# Rocketdock + rainmeter + dreamscene = awesome



## diduknowthat (Sep 16, 2010)

So after extensive tweaking i finally managed to perfect (in my opinion, at least) my desktop. I am running RocketDock with numerous docklets, rainmeter and Dreamscene. Here are some screenshots.





Desktop with Rocketdock on the bottom, rainmeter items on corners. The desktop is running dreamscene (the leaves continuously fall - if you look carefully enough you can see the leaves aren't the same in each screenshot).





Items on the dock such as my computer and my documents open up like they do on macs. You can see how My Computer opens up like a fan here.





The dock is fully animated like on a mac. There is absolutely no lag and the icons look gorgeous (as long as they are high resolution icons, I had to download a few).





The screen maximizes to leave room at the bottom for the dock. If you look carefully you can see one of the icons bouncing (to notify you somethings going on) on the far right of the dock.





To access to start menu I just hit the windows key on my keyboard. The taskbar is permanently hidden from view by a separate program (it doesn't come up when you move mouse to bottom of screen).
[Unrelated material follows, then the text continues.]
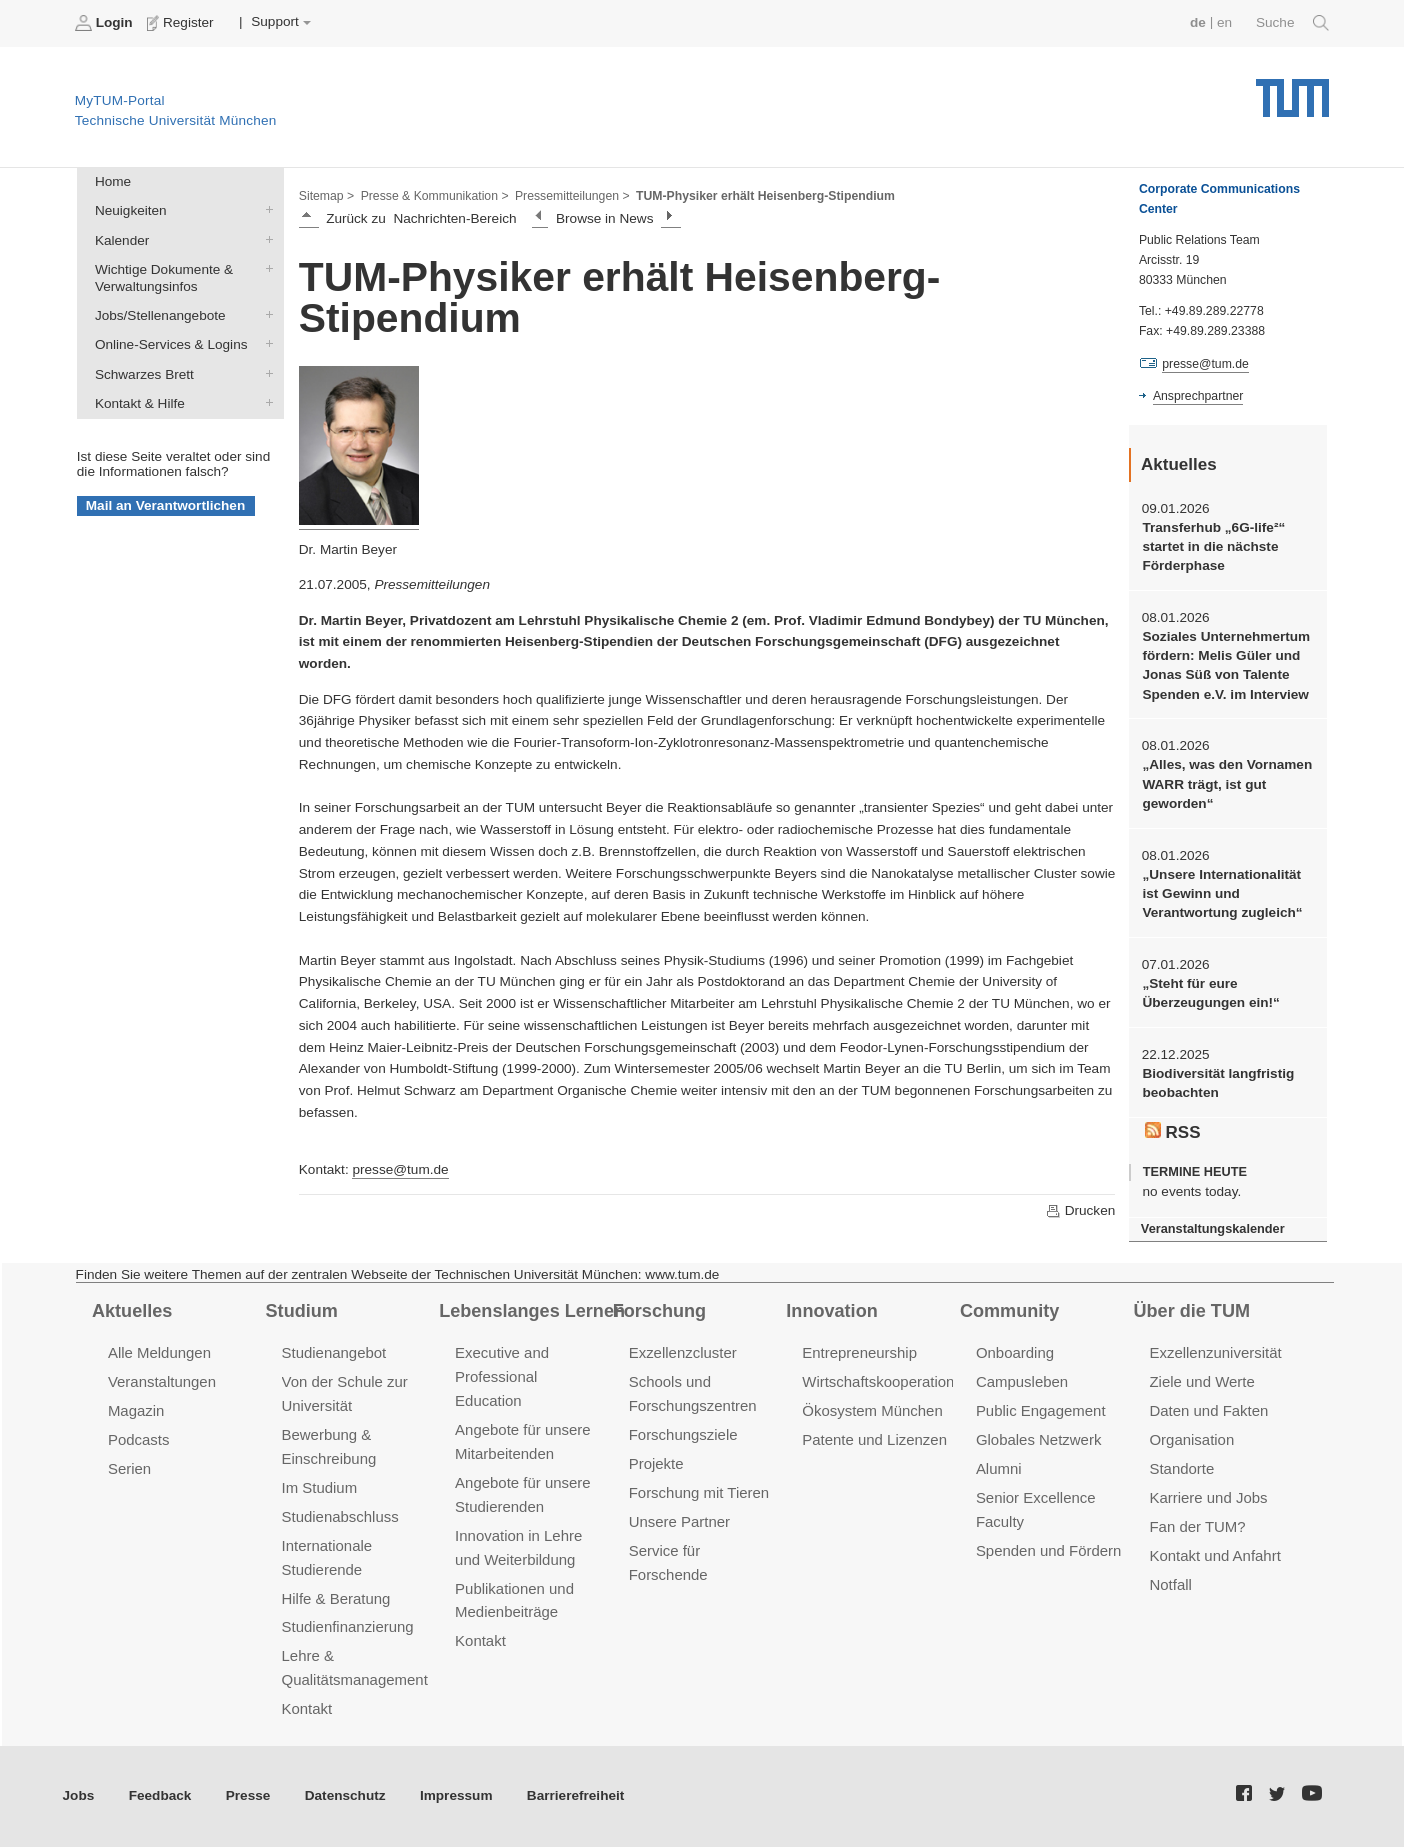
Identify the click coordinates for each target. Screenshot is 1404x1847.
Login (106, 23)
I personally love the clean appearance of the desktop. If anyone is interested in what dockets I used and how I set everything up just send me a PM. If there's enough interest I might just write up a little guide for this.
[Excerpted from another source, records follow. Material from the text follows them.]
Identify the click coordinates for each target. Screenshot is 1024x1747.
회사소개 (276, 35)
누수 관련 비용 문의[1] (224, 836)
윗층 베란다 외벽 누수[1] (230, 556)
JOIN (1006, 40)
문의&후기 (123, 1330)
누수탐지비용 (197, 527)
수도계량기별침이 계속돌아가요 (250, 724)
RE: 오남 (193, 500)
Please comment, criticize and enjoy!


----------



## coolkik (Nov 11, 2010)

Hi ! I saw your desktop and i already Dreamscene + Rocketdock but I wanna know how to set rocketdock in order toopen up items like they do on macs ? and how to add sepration lines on the dock. Is it also posssible to add and item like gmail or hotmail that will notify  if i got a new mail and if yes, how to set it.
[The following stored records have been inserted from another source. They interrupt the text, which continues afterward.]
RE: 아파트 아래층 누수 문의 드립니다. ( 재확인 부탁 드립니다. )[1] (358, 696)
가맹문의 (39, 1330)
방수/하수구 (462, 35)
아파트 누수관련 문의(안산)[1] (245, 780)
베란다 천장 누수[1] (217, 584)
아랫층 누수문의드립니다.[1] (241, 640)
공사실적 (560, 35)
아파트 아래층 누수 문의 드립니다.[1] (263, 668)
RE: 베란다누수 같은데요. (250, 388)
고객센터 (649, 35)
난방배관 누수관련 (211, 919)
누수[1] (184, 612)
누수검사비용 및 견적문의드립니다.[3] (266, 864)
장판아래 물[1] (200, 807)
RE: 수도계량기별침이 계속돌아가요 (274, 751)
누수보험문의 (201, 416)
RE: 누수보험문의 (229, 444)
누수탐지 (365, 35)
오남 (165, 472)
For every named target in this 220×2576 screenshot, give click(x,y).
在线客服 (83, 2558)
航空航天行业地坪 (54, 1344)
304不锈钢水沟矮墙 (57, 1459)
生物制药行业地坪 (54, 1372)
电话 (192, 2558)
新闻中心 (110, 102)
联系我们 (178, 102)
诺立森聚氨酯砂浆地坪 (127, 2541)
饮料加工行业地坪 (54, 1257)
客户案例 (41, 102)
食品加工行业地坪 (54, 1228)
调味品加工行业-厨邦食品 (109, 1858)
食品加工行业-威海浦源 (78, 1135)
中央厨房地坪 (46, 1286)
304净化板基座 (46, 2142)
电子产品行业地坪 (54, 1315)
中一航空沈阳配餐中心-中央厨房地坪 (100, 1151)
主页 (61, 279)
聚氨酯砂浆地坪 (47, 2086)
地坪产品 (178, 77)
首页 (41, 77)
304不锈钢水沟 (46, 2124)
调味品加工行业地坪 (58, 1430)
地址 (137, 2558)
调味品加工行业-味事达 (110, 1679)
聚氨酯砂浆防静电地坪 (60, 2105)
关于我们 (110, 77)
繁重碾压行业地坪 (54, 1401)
I also tried rainmeter but I don't understand anything in configuring the different trays... I'm french and it's quite hard for me to configure a full english interface. Can you help me or show me some tips please ? it would be nice.

One last question, what is the program you used to permanently hide the windows taskbar ?

Thanks a lot, I hope you will answer me soon.

PS : Awesome desktop indeed ^^


----------



## lion149 (Nov 11, 2010)

If you had the time to write a guide I bet many users would find it very helpful. Your setup looks very sharp and efficient.


----------



## diduknowthat (Nov 12, 2010)

Hey guys, I'll try to write up a guide this weekend.


----------



## Bodaggit23 (Nov 12, 2010)

Where do you get your Dreamscenes?


----------



## codeman0013 (Nov 12, 2010)

I am definately interested in a tutorial on how you accomplished all of this..


----------



## diduknowthat (Nov 12, 2010)

Bodaggit23 said:


> Where do you get your Dreamscenes?



I'm running deskscape so I download my dreams through that.


----------



## Twist86 (Nov 12, 2010)

I wouldn't mind that on the side of my PC (the bar) but I would want it more as a "quick launch" setup more then a actual toolbar. Looks too much like a Mac and my hatred of MS is only outdone by Apple 


I am curious is it possible to do what I want with Rocketdock?


----------



## ANNR (Nov 16, 2010)

That looks awesome.  Can't wait for your guide


----------



## Benny Boy (Nov 25, 2010)

I'm interested in what you used as well 
I've just started looking into customizing 7. There's a lot out there. Blinds, docklets, themes,...  My dock's kinda simple right now. 
Here's Mandotate in case anyone's not seen it. Pretty cool.






My inspiration came from here.
http://www.youtube.com/watch?v=AZ-eCzQG8MA&translated=1


----------



## Twist86 (Nov 25, 2010)

Hey Benny can you stretch that top bar without adding all the icons?


----------



## Benny Boy (Nov 25, 2010)

Yes. I think so??There's several adjustments and choices in the free version. There's more docklets on the dock because it's set to put a docklet on there when I open something, hence the muliple EI, FF, etc. I'm going to reset that and get some docklets that expand so there will be fewer, when time permits.http://www.stardock.com/downloads/
DL Objectdock

EDIT: you can put the dock on top,botton,or sides, and set the distance from any.


----------